Measurement of molecular response to treatment indicates that imatinib is superior to interferon alfa plus cytarabine as initial therapy for Philadelphia chromosome-positive chronic myeloid leukemia, according to an article in the October 9th issue of the New England Journal of Medicine.

In the International Randomized Study of Interferon versus STI571 (IRIS), researchers randomized 1,106 patients with newly diagnosed chronic myeloid leukemia who were positive for the Philadelphia chromosome to imatinib or interferon alfa plus cytarabine.
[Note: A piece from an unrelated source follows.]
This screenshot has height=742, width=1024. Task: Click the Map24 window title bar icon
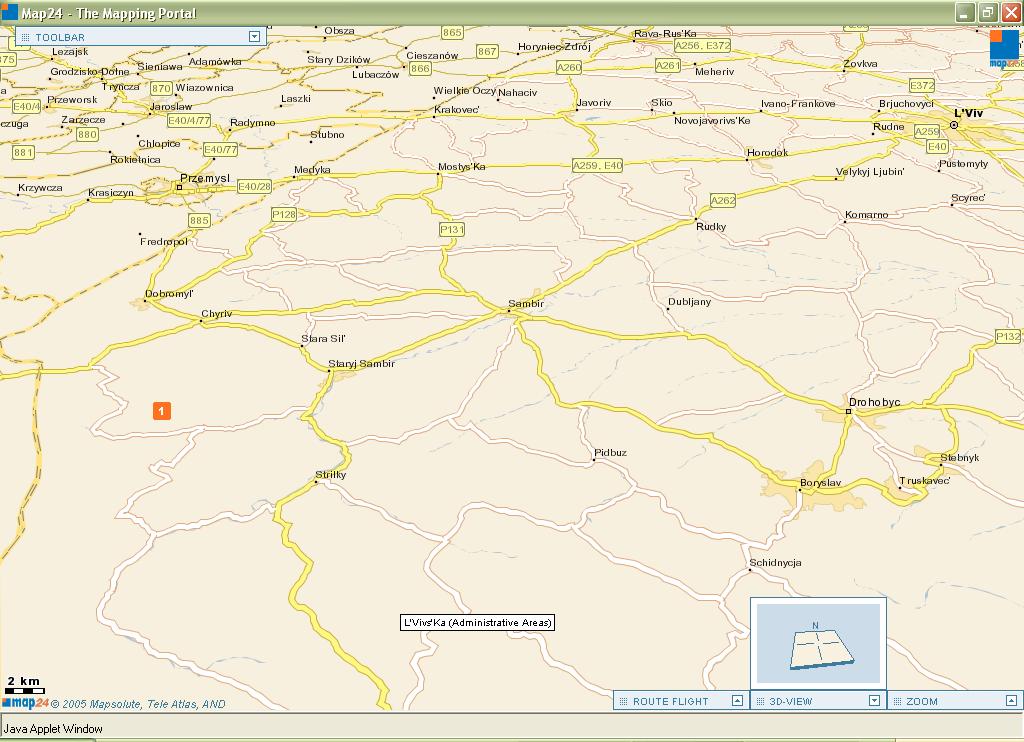[x=11, y=12]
Patients who achieved complete cytogenetic remission were followed with serial blood testing for BCR-ABL transcripts, which produce the abnormal protein that drives proliferation of leukemic cells.
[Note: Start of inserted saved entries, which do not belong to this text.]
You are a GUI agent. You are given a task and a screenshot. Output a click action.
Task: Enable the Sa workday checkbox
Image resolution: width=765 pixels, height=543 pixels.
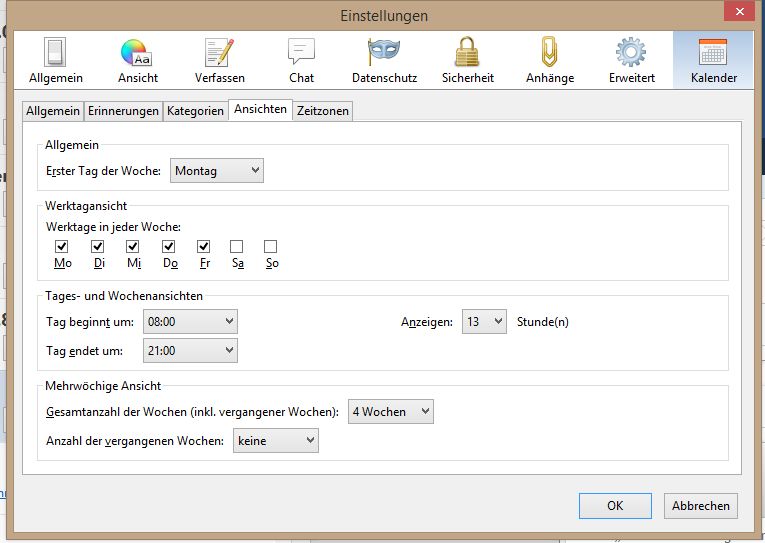(x=236, y=246)
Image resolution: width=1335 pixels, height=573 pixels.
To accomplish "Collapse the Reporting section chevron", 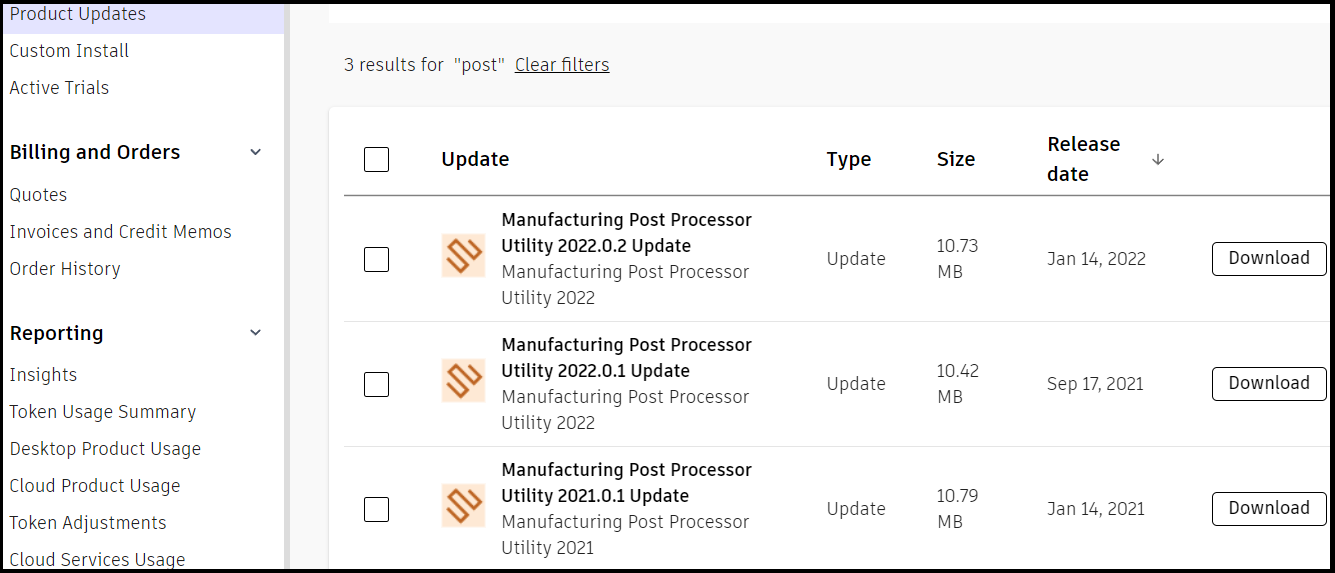I will [255, 333].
Molecular testing was done with quantitative polymerase-chain-reaction assay, and results were expressed relative to median blood levels in 30 peers with untreated disease in the chronic phase.
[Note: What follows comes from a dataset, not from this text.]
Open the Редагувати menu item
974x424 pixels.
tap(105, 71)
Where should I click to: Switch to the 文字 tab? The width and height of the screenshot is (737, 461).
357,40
Patients in complete cytogenetic remission at 12 months whose transcript levels had decreased by at least 1,000 (or 3 log) had a 100-percent probability of remaining free of disease progression for the next 12 months compared with 95-percent probability with a reduction of less than 1,000. Patients who did not maintain complete cytogenetic remission through the first 12 months had an 85-percent probability of remaining progression-free for the next 12 months.

When imatinib and interferon plus cytarabine were compared in terms of complete cytogenetic remission, researchers found that 68 percent of patients in the imatinib group were in remission at 12 months compared with 7 percent for the combination therapy patients.

When the predictive value of molecular response was analyzed for patients in each treatment arm, researchers found that 57 percent of patients in the imatinib group had a decrease of at least 1,000 at 12 months compared with only 24 percent in the interferon plus cytarabine group.

Based on their findings, the authors propose that a 1000-fold reduction should be defined as a “major molecular response” and suggest that monitoring of BCR-ABL level may be a predictive marker for long-term outcome.